Report each line of the data below in which "screenshot" appears.

**Records for the task:**
-------

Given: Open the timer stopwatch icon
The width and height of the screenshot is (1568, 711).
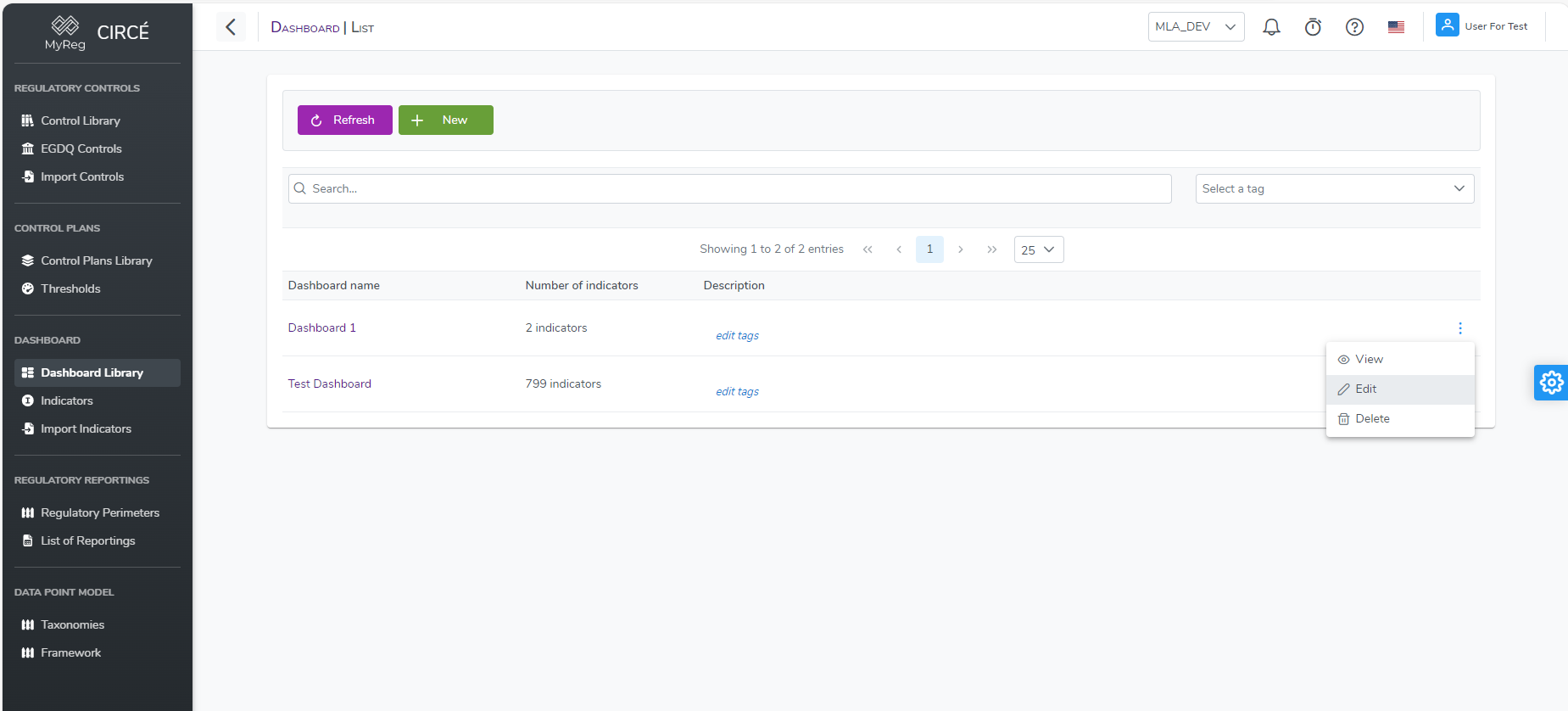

-------

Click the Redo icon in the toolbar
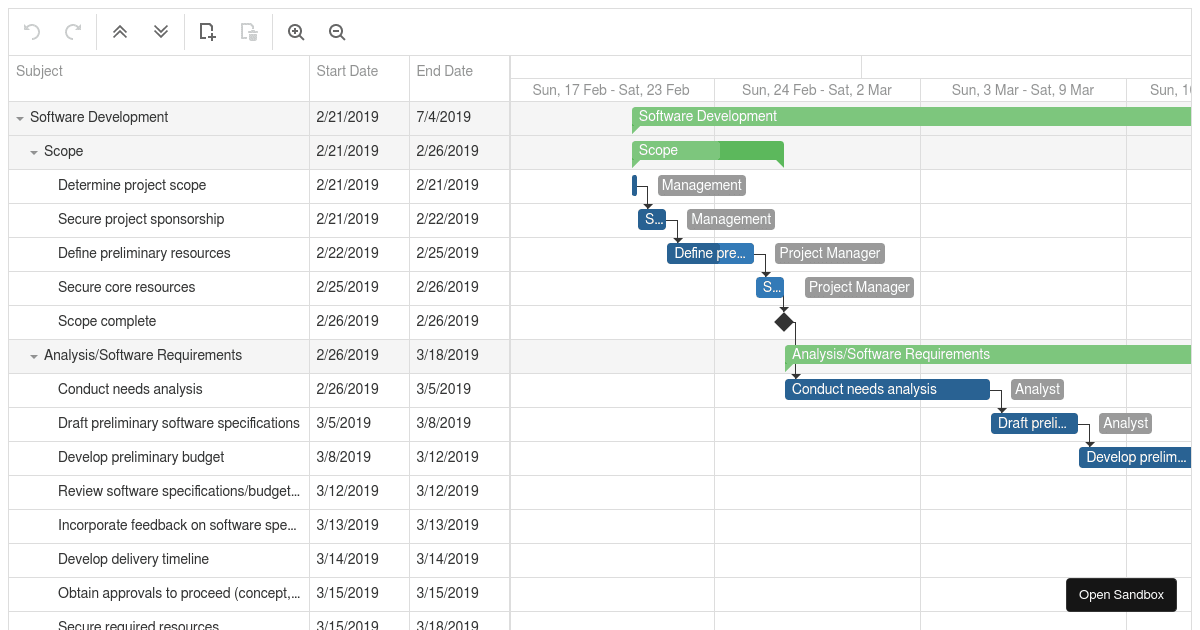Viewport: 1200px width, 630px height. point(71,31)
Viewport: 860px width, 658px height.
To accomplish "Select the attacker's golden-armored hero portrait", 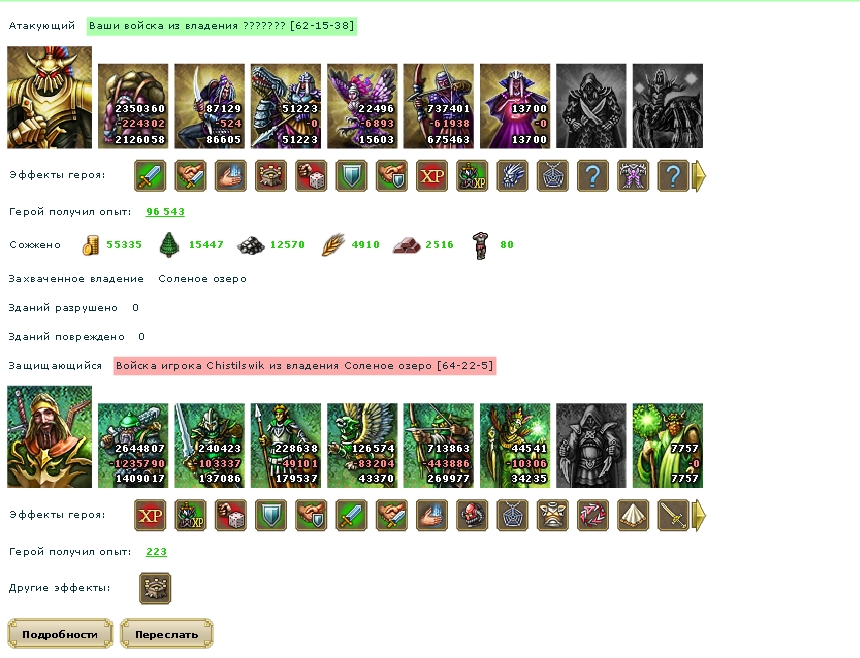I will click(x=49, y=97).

-------

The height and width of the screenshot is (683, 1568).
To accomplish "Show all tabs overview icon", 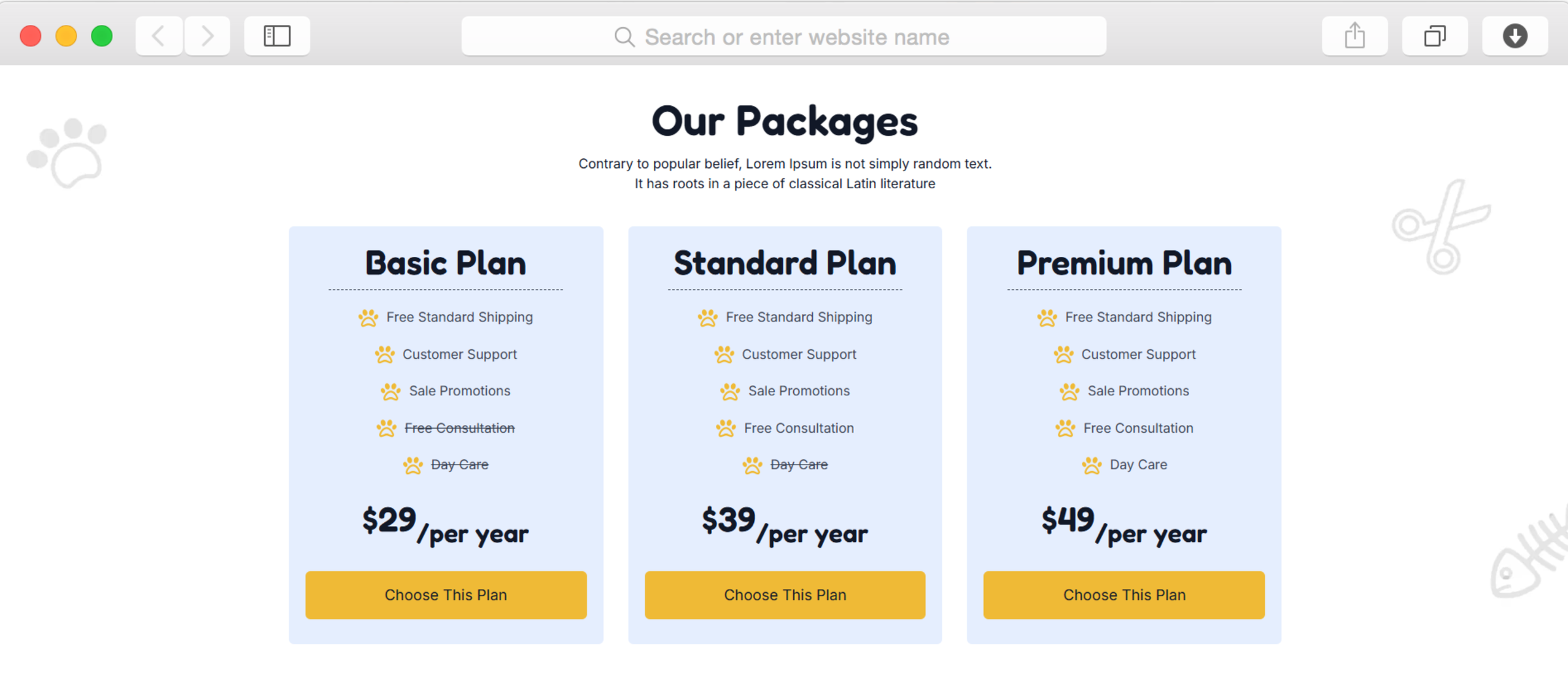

-------

**Answer section:**
The width and height of the screenshot is (1568, 711).
The height and width of the screenshot is (683, 1568).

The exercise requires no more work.